Background: Multiple sclerosis (MS) is a chronic autoimmune disorder of the central nervous system, characterized by inflammation, demyelination, and neurodegeneration. Experimental autoimmune encephalomyelitis (EAE) is a well-established preclinical model for examining MS pathophysiology. Peptide inhibitor of transendothelial migration (PEPITEM) is an immunomodulatory peptide; however, its effects on gene expression in EAE remain insufficiently characterized. In this study, we aimed to evaluate the immunomodulatory effects of PEPITEM in EAE by comparing therapeutic (postinduction) and prophylactic (preinduction) administration using RT² Profiler™ PCR Array–based gene expression analysis.
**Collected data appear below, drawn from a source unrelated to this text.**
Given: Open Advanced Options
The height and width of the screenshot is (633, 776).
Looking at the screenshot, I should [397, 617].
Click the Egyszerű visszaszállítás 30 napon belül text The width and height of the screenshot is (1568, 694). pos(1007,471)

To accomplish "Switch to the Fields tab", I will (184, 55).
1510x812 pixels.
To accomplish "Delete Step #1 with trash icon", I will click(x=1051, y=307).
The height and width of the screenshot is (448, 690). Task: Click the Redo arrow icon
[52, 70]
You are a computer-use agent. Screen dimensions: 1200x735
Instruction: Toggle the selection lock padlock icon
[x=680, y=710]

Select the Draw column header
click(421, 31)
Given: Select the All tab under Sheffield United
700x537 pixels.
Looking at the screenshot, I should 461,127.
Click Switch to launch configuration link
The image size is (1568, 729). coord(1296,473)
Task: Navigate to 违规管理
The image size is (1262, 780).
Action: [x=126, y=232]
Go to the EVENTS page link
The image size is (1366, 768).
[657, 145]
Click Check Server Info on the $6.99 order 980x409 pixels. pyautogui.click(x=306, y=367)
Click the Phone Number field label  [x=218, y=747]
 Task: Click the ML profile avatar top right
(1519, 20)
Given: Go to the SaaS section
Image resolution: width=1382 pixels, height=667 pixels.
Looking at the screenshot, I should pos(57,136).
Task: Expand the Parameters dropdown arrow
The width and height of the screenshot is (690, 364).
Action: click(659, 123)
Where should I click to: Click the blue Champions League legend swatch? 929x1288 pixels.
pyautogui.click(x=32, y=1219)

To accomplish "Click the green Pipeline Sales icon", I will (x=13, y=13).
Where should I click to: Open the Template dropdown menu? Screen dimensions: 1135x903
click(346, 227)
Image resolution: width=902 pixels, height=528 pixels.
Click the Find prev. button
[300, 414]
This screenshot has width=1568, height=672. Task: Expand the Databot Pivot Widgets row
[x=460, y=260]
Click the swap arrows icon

Methods: Ten female C57BL/6 mice aged 9–13 weeks (body weight, 21 ± 3 g) were induced with EAE and assigned to four experimental groups: G1 (EAE + scramble peptide), G2 (EAE + PEPITEM), G3 (EAE + scramble peptide administered preinduction), and G4 (EAE + PEPITEM administered preinduction). Gene expression was assessed using RT² Profiler™ PCR Arrays, with fold regulation calculated for each gene.

Results: PEPITEM exerted distinct, time-dependent effects on immune gene expression. Therapeutic administration (G2 vs. G1) resulted in broad upregulation of immune-related genes, with notable increases in motif chemokine ligand 11 (Cxcl11) (30.14-fold), Cd28 (3.83-fold), and Cd40 (3.81-fold), consistent with enhanced expression of genes associated with T-cell costimulation, cytokine signaling, and chemokine signaling. Conversely, prophylactic administration (G4 vs. G3) produced marked suppression of inflammatory gene expression, with 33 of 34 genes downregulated. The most strongly suppressed genes were motif chemokine ligand 10 (Cxcl10) (–17.11-fold), interferon-gamma (Ifng) (–13.12-fold), and tumor necrosis factor-alpha (Tnf) (–12.43-fold), indicating reduced expression of genes involved in chemokine signaling and T-cell migration.

Conclusion: PEPITEM modulates immune-related gene expression in EAE in a timing-dependent manner. Its opposing effects—gene expression activation postinduction and suppression preinduction—suggest context-specific immunomodulatory properties that may be relevant to therapeutic strategies for MS.